By John Berry, Efma Senior Advisor and Internationally Recognised Transformational Leader

Technology is having a far-reaching impact on individuals across all aspects of their lives – whether it be communication, travel, retail, entertainment or banking. The internet and the arrival a decade ago of the smartphone have dramatically changed the business landscape as well as individuals’ daily lives.

Today, smartphone technology means access to so many services is available within the palm of your hand. Individuals tend to have a closer relationship with their smartphone than their relatives – it goes everywhere with them! The smartphone is now the place where individuals keep their diary, contact list, photos, emails, the news, social media interactions and so much more – losing one’s phone instills a state of panic like never before.
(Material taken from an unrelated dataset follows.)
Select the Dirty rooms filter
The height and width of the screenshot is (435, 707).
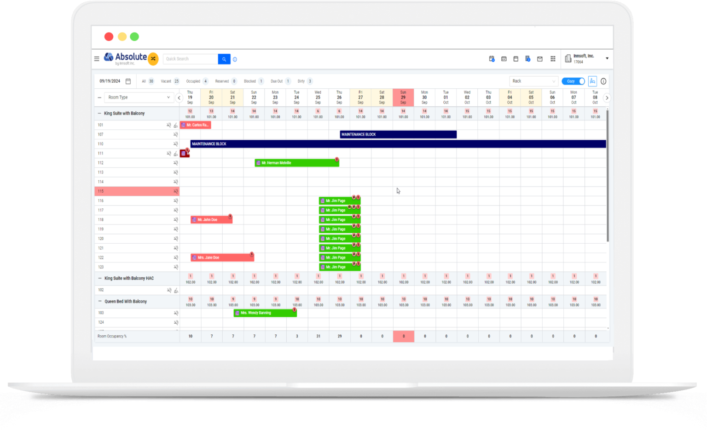coord(301,81)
Banks need to compete to survive

This 'drive to digital' has tended to be led by technology and retail sectors rather than banks, and this has created new expectations in the eyes of customers – the ability at the click of a button to access data, purchase products and share experiences has become the norm for many users. In order to compete, and indeed survive in the longer term, banks have been driving hard to deliver innovation in distribution, operational efficiency, broader easy-to-use services against a backdrop of increasing competition from Bigtechs such as Amazon, Alibaba, Facebook and Apple who are actively seeking to enter the financial services marketplace. It is these large Bigtechs that are shaping customers’ expectations – raising the bar for others to seek to achieve.
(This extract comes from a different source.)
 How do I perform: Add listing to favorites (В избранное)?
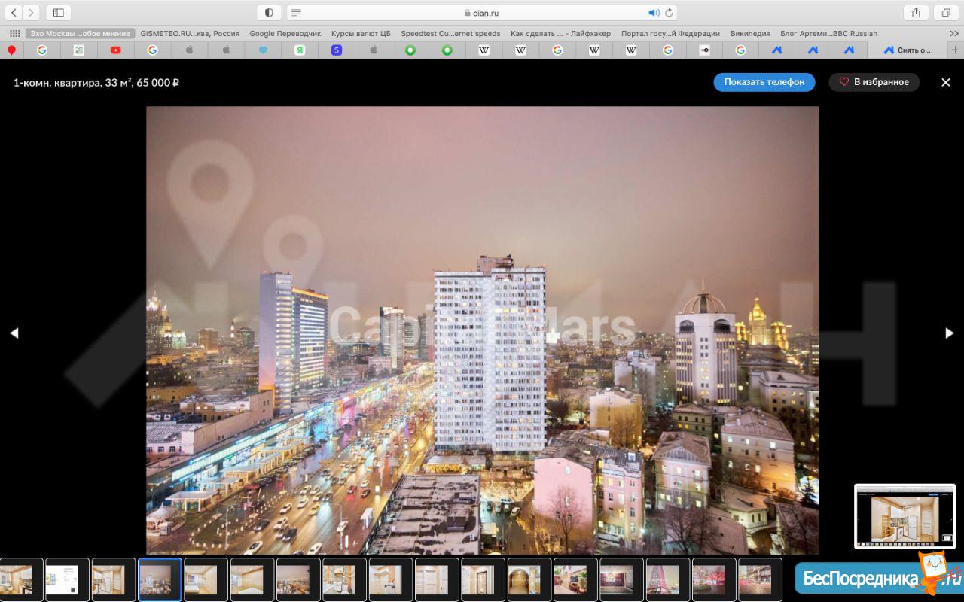(x=874, y=82)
A number of major consultancies such as Gartner, AT Kearny and Oracle are predicting major impacts on banks’ actual survival unless they learn quickly from other sectors and change dramatically to deliver service excellence to customers. Banks are not seen as exciting places to deal with – historically, branches are places
you had to visit rather than wanted to visit – almost as bad as going to the dentist! The digital revolution, however, is forcing change and it is becoming the enabler for a new beginning for those that embrace and appreciate the tsunami of change occurring.

Huge change in Africa

It is against this background that African banks have been very active in driving digital inclusion, offering on one hand standalone digital banks, and on the other, moving towards an extensive rethinking of their approach. It is not only banks that are shaping the future for money in Africa. Around a decade ago, Safaricom (part of Vodafone group) launched M-Pesa – the ability for users to transfer money from one person to another through their mobile phone. At the time of launch, financial inclusion in Kenya was around 20%. Now a decade later, it is closer to 80% and this service has played a major role in underpinning this significant change. This is one of the reasons regulators supported it from the outset, while banks didn’t welcome the new challenge with open arms!